Ma l’accordo tra noi era che, in quei periodi, gli facevamo noi la spesa, badavamo ai campi o alle bestie, se bisognava portarle fuori, gli procuravamo medicine o altre piccole commissioni o fabbisogni giornalieri. Questo per dare l’idea di come era la vita di tutti i giorni; e ciò valeva anche tra le altre famiglie del villaggio. Amici e buoni vicini per 30 anni.
Con l’intensificarsi delle violenze e degli assalti, la mia famiglia fuggì profuga in Serbia, ma io rimasi, vivendo nei boschi intorno alla casa, sperando che non la bruciassero. Ma una sera aspettai il mio amico al suo ritorno dai campi, cercando il momento in cui nessuno ci potesse vedere, piché se si sapeva che un albanese parlava con un serbo, rischiava di essere ucciso dall’Uck. Avevo pensato di regalargli la mia mucca prima che venisse rubata dai terroristi.
Quella sera, lo chiamai, ma lui non mi salutò più; mi guardava come fossi un fantasma, uno sconosciuto. Il fratello, che era venuto dall’Albania, mi insultò e minacciò, urlandomi che avrebbero ammazzato tutti i serbi e che sarei dovuto andarmene via subito se non volevo morire. Ma non è stato tanto questo, lui non era un mio amico; è stato guardare negli occhi una persona con cui hai vissuto accanto per 30 anni ed essa faceva finta di non conoscermi. So che forse era per paura o terrore di essere considerato amico dei serbi, per paura di quelli dell’Uck, per salvare la propria famiglia, la propria casa, la terra… Ma in quel momento, quella sera, in quel sentirnero sulle nostre terre, sui nostri campi, che ogni sera percorrevamo insieme per tornare dalle nostre famiglie… quella sera ho pianto.
Ho compreso fino in fondo che nulla sarebbe più potuto tornare come prima, mai più. Non solo perché si stava vivendo una situazione spaventosa, non solo perché quello è stato il tradimento di 30 anni di amicizia, ma perché è stato un tradimento nell’anima. Eravamo sempre stati amici, i bambini cresciuti insieme, feste fatte insieme, aiuti reciproci e questo non lo si potrà più dimenticare.

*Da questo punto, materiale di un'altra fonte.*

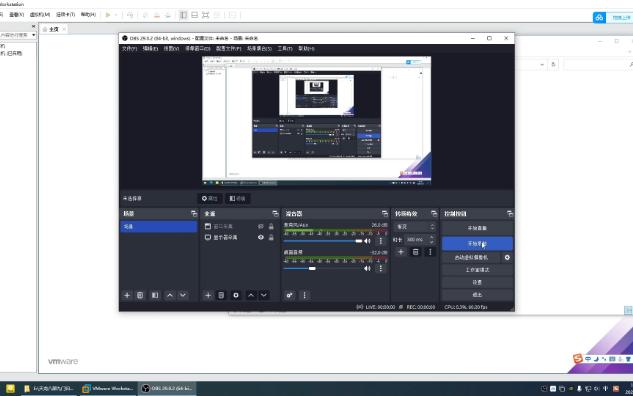Toggle lock on display capture source
The image size is (633, 396).
pos(271,237)
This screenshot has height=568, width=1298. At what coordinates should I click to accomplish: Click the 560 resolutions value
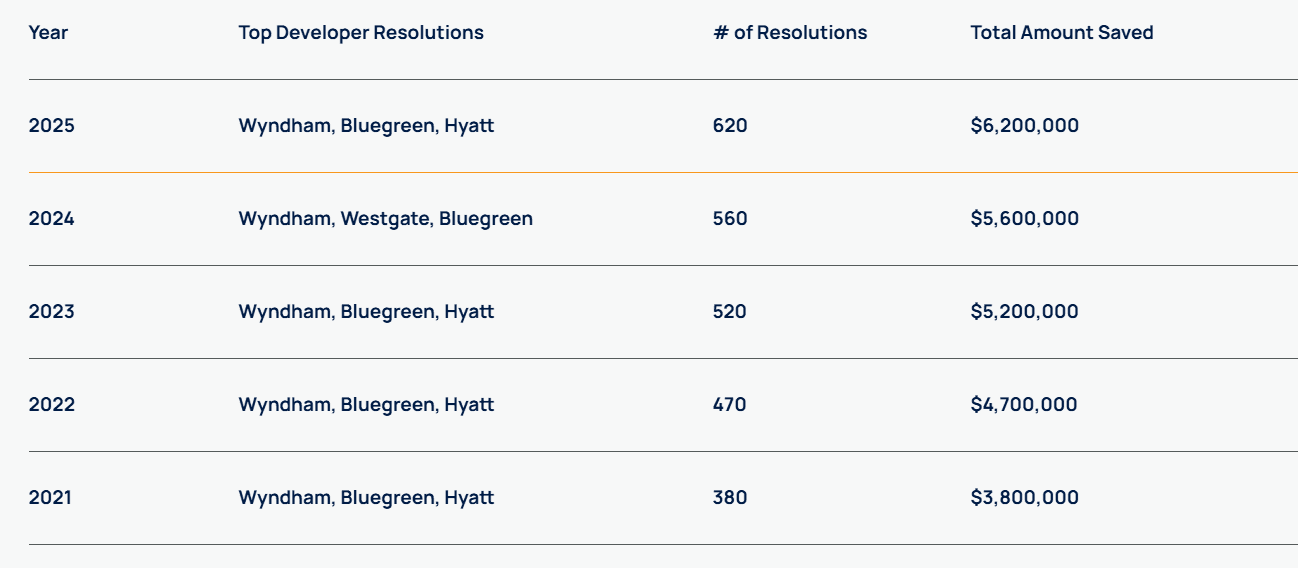click(729, 219)
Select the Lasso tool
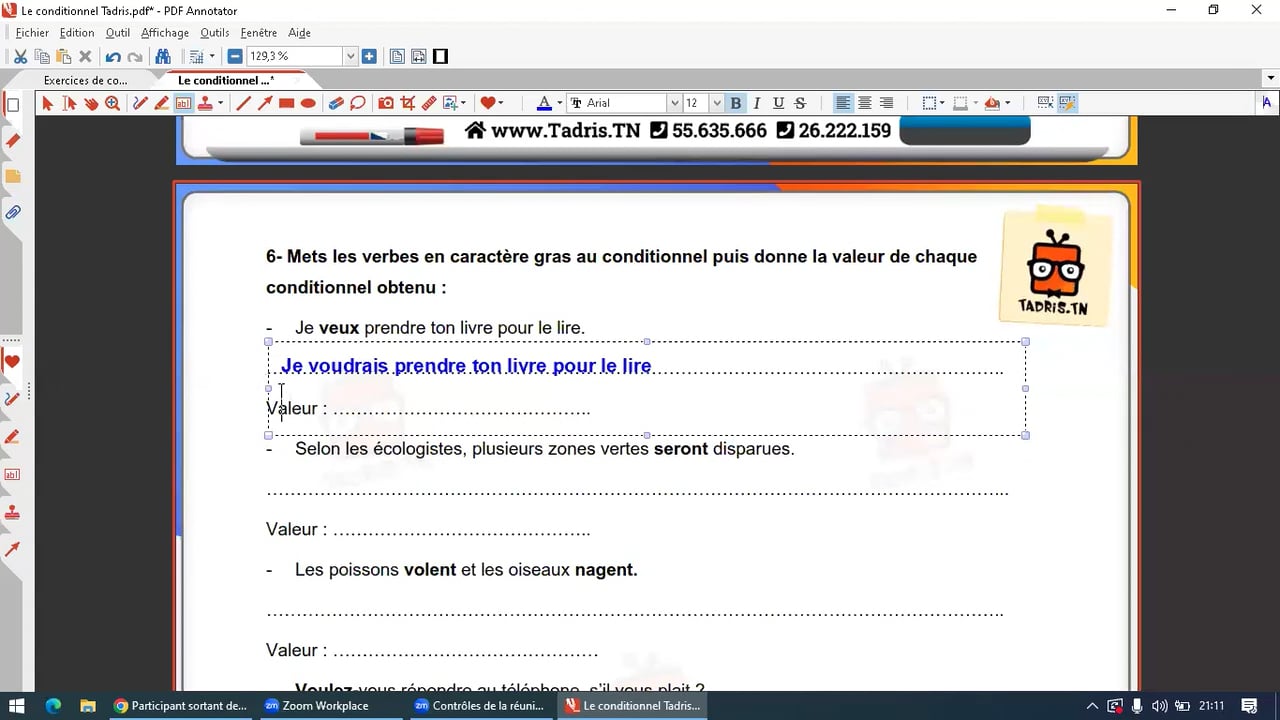The height and width of the screenshot is (720, 1280). [357, 103]
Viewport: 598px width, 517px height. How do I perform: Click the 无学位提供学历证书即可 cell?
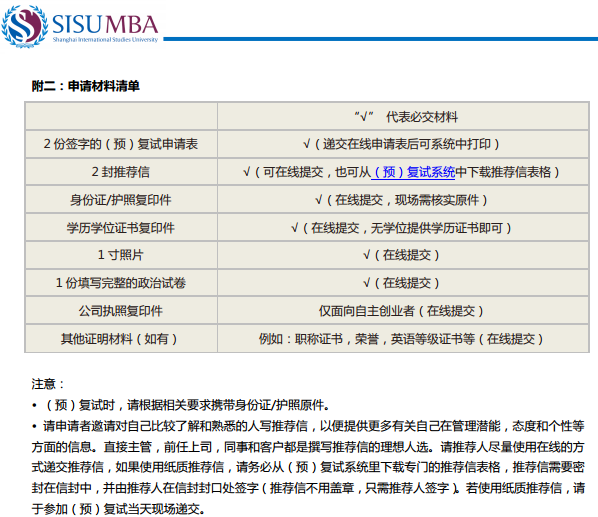[x=403, y=228]
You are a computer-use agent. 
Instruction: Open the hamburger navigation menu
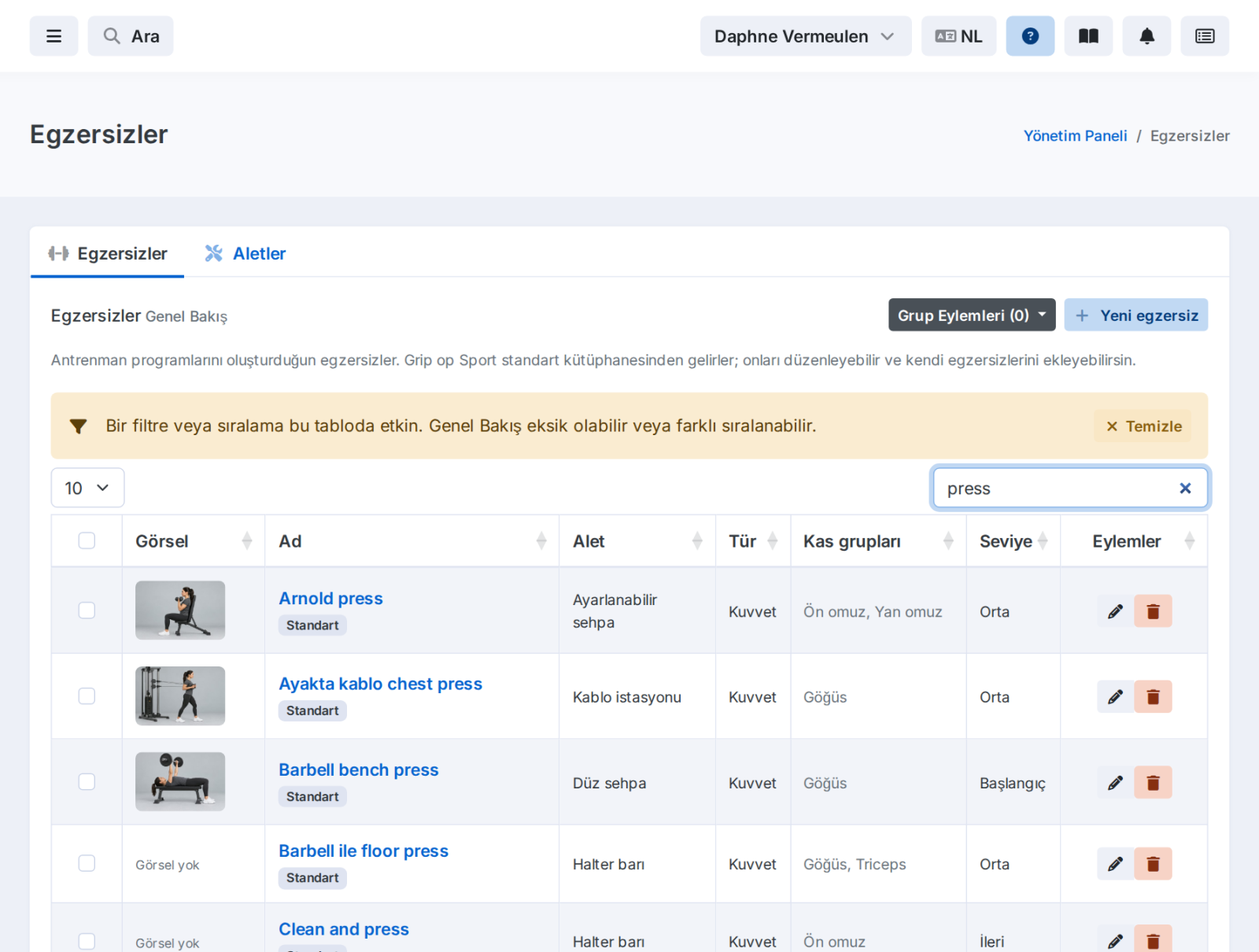[54, 36]
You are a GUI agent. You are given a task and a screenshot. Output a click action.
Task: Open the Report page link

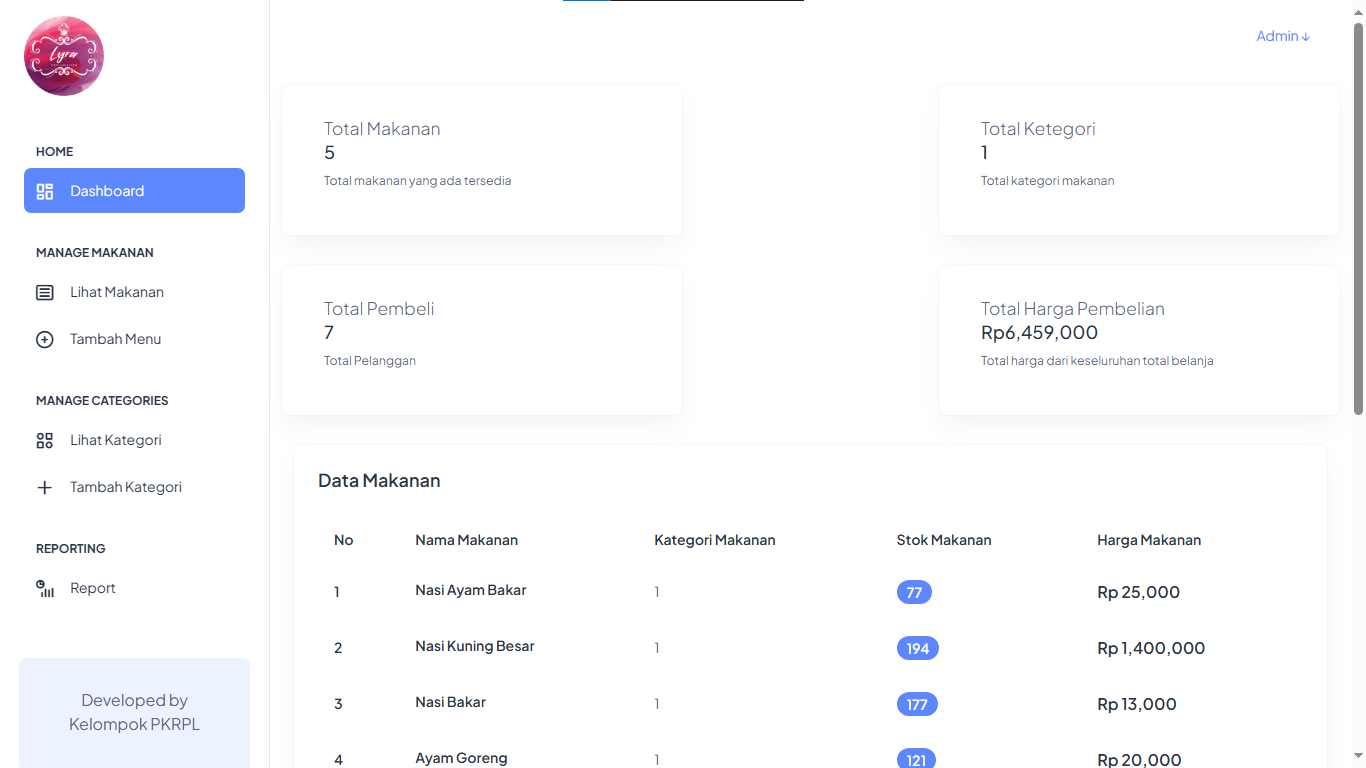(x=93, y=589)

Ma non si potrà più tornare come prima. Ci hanno traditi, forse per paura del terrore dell’Uck, forse per opportunismo, per prendersi le nostre case e terre, forse, forse, forse… Ma nulla e nessuno potrà cancellare cosa è successo e cosa ci hanno fatto. Noi non lo dimenticheremo mai e neanche i nostri figli».
Sono tornati i tempi drammaticamente descritti dal poeta serbo V. Petkovic Dis (1880-1917) all’inizio del Novecento:
«… I tempi neri della distruzione sono arrivati.
Sono gonfiati la feccia, il vizio, la malvagità.
Il marcio puzzo del declino si è levato.
Tutti gli eroi e i poeti sono morti.
Le tane, i covi e i canali sono scoperchiati,
i sotterranei sono elevati al sole del giorno.
Tutti subdoli, tutti maledetti, tutti piccoli…».